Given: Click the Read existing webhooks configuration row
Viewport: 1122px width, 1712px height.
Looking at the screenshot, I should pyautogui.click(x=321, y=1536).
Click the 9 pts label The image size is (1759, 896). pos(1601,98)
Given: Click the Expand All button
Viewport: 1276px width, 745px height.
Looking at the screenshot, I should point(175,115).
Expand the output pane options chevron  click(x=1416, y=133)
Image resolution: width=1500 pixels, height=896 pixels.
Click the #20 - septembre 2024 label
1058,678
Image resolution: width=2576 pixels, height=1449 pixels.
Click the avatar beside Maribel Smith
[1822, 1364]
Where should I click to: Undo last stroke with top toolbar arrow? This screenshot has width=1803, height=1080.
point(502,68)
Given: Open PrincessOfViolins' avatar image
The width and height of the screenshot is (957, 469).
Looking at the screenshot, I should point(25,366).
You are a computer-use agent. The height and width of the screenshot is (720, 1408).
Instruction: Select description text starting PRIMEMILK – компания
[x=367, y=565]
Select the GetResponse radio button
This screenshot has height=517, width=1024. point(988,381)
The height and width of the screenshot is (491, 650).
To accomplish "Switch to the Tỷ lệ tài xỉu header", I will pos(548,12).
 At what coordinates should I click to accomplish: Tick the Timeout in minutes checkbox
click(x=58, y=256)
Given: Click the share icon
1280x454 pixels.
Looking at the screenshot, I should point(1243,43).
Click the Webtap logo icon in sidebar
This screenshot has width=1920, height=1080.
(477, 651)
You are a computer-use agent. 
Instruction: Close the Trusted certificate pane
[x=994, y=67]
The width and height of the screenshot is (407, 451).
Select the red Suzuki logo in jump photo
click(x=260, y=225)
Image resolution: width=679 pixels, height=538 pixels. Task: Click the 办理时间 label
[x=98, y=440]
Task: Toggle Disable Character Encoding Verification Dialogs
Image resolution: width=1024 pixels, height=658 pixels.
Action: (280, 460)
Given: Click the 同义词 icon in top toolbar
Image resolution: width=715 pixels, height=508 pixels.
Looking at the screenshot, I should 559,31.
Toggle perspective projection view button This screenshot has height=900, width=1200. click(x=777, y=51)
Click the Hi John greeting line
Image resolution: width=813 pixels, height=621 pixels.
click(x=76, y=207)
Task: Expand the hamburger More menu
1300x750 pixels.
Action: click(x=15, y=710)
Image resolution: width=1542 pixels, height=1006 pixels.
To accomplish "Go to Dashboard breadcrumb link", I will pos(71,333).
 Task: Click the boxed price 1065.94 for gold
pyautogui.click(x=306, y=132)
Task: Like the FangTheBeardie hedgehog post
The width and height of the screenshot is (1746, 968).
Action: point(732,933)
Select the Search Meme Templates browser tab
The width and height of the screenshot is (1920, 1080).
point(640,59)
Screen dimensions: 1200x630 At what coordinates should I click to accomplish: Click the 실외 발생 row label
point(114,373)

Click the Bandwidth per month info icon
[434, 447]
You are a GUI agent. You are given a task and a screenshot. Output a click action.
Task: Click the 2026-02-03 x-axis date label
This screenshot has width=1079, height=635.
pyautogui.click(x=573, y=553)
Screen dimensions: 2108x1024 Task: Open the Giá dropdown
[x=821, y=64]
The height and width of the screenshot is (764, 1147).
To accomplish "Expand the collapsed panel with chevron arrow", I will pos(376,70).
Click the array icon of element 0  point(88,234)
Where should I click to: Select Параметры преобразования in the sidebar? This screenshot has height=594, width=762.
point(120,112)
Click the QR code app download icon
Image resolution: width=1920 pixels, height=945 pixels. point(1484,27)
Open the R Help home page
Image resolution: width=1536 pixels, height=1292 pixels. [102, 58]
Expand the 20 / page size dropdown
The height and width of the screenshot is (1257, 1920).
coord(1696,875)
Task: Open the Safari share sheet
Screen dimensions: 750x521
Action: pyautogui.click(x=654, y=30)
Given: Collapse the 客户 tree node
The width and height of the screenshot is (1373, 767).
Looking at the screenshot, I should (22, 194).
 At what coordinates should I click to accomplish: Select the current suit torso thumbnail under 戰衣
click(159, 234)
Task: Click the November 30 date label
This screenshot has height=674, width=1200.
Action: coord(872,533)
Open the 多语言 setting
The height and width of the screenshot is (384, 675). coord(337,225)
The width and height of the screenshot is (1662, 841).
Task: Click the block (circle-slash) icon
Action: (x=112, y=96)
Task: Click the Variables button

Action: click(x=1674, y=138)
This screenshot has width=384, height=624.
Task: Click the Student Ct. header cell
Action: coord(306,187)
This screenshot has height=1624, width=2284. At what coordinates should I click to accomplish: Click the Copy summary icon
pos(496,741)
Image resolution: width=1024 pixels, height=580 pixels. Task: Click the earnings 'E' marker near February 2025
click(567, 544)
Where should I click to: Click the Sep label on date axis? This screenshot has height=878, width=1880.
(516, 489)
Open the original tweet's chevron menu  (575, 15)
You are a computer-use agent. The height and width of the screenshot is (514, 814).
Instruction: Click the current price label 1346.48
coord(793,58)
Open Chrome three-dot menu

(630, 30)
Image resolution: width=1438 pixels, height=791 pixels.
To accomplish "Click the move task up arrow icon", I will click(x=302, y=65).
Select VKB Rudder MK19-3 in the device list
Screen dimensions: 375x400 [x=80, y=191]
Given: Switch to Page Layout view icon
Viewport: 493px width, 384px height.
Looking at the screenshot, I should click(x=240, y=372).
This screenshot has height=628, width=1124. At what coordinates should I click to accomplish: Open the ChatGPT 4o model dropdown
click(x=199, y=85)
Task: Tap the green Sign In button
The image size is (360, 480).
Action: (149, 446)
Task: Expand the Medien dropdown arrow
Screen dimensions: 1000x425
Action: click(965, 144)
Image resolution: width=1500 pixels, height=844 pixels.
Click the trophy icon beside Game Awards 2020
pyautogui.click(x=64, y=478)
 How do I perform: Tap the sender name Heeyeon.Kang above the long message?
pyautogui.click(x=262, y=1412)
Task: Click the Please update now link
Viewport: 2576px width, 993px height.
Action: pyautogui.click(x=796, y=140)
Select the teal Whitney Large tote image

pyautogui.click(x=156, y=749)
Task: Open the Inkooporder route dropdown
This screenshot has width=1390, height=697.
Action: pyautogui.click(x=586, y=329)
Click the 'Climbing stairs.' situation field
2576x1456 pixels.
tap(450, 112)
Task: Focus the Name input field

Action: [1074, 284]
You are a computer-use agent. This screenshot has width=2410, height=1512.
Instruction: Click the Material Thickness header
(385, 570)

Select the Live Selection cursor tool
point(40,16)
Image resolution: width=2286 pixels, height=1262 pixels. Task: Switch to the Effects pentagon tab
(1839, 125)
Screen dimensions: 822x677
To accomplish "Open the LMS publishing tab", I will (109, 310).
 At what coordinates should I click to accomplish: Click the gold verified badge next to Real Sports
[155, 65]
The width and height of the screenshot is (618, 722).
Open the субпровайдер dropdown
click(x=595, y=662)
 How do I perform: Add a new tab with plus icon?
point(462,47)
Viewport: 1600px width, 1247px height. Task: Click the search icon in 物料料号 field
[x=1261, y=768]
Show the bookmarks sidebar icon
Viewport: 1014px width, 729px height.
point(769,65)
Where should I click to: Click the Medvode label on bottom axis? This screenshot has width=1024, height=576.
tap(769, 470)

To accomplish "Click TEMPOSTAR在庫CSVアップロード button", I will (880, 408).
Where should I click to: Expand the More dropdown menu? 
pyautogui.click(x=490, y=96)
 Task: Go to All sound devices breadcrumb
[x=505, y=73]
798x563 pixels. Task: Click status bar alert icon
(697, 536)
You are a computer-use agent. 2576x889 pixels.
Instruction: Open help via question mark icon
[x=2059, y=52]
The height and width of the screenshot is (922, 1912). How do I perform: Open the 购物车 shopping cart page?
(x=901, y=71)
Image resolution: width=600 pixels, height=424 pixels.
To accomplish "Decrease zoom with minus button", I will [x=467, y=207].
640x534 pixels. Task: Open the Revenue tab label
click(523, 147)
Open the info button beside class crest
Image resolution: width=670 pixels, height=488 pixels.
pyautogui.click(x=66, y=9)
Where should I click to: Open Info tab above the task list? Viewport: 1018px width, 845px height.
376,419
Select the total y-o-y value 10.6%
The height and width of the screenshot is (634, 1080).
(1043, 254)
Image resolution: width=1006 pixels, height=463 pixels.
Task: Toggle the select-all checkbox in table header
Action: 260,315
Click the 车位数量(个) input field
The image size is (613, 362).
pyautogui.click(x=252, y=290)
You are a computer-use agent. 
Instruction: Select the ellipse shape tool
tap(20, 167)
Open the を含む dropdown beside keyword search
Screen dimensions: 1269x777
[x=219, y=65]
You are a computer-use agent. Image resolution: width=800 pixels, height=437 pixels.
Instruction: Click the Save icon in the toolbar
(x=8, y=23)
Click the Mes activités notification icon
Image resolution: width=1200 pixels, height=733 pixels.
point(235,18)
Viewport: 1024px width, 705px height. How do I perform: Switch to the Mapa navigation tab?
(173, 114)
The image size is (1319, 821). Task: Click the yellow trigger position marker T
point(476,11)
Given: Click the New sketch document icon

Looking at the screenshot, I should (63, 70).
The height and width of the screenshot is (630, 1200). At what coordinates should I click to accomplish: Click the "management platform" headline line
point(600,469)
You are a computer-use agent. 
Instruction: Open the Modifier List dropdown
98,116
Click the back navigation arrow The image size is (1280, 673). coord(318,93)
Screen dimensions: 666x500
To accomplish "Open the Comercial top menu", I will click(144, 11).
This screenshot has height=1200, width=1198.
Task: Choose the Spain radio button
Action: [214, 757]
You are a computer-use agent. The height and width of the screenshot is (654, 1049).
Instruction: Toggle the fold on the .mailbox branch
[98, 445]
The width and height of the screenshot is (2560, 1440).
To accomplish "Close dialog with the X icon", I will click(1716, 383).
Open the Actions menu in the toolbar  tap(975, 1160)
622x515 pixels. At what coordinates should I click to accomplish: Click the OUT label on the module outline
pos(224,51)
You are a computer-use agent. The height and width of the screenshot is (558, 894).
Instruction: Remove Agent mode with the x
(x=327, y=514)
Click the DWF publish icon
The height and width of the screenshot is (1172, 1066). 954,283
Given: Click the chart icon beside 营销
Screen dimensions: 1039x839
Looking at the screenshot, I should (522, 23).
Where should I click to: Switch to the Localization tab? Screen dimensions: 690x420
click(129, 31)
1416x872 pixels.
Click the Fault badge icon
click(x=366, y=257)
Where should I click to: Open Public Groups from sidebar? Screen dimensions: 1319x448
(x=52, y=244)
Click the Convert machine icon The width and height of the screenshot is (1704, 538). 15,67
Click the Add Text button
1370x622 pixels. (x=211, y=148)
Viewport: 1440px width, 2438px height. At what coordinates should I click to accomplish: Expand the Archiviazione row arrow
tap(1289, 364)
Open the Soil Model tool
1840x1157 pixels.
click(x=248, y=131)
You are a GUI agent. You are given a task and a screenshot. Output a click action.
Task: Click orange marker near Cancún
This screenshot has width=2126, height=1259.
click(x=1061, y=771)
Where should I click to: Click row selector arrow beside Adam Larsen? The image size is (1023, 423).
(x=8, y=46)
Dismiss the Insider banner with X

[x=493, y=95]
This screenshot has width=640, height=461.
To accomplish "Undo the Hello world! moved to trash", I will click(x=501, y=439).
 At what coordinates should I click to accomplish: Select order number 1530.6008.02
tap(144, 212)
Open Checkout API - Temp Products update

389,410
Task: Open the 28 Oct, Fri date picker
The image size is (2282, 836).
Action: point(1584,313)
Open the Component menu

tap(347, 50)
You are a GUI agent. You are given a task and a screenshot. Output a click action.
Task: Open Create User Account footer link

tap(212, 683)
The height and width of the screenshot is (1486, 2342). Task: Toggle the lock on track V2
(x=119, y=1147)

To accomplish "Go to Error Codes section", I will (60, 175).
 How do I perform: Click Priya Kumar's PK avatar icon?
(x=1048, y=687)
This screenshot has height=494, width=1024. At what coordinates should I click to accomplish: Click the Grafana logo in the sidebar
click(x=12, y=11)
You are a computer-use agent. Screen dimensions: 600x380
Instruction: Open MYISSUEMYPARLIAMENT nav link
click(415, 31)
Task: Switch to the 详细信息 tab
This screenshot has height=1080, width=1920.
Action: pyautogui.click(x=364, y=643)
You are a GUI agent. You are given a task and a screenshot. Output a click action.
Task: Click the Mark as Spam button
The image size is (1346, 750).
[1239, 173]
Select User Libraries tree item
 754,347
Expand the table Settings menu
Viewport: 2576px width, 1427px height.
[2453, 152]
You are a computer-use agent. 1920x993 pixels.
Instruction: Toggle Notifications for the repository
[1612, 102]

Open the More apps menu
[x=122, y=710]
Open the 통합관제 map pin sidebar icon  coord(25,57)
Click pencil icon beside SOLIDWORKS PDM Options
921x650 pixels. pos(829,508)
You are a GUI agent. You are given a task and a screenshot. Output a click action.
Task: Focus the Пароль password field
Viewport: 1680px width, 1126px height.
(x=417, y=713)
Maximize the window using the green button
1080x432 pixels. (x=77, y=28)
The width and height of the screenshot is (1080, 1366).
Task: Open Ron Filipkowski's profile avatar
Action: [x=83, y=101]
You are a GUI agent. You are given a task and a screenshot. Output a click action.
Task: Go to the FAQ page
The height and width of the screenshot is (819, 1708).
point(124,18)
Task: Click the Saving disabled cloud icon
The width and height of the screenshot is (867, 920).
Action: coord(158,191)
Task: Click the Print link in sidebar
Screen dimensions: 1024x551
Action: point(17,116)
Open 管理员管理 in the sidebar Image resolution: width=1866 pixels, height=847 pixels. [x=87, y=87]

Exercise requirements. Convert the lines into a JSON list of strings, one string per line and blank lines omitted, starting at the line that contains "You are a computer-use agent. 1920x993" and ending with the last line of the records.

Written solution.
[
  "You are a computer-use agent. 1920x993 pixels.",
  "Instruction: Toggle Notifications for the repository",
  "[1612, 102]",
  "Open the More apps menu",
  "[x=122, y=710]",
  "Open the 통합관제 map pin sidebar icon  coord(25,57)",
  "Click pencil icon beside SOLIDWORKS PDM Options",
  "921x650 pixels. pos(829,508)",
  "You are a GUI agent. You are given a task and a screenshot. Output a click action.",
  "Task: Focus the Пароль password field",
  "Viewport: 1680px width, 1126px height.",
  "(x=417, y=713)",
  "Maximize the window using the green button",
  "1080x432 pixels. (x=77, y=28)",
  "The width and height of the screenshot is (1080, 1366).",
  "Task: Open Ron Filipkowski's profile avatar",
  "Action: [x=83, y=101]",
  "You are a GUI agent. You are given a task and a screenshot. Output a click action.",
  "Task: Go to the FAQ page",
  "The height and width of the screenshot is (819, 1708).",
  "point(124,18)",
  "Task: Click the Saving disabled cloud icon",
  "The width and height of the screenshot is (867, 920).",
  "Action: coord(158,191)",
  "Task: Click the Print link in sidebar",
  "Screen dimensions: 1024x551",
  "Action: point(17,116)",
  "Open 管理员管理 in the sidebar Image resolution: width=1866 pixels, height=847 pixels. [x=87, y=87]"
]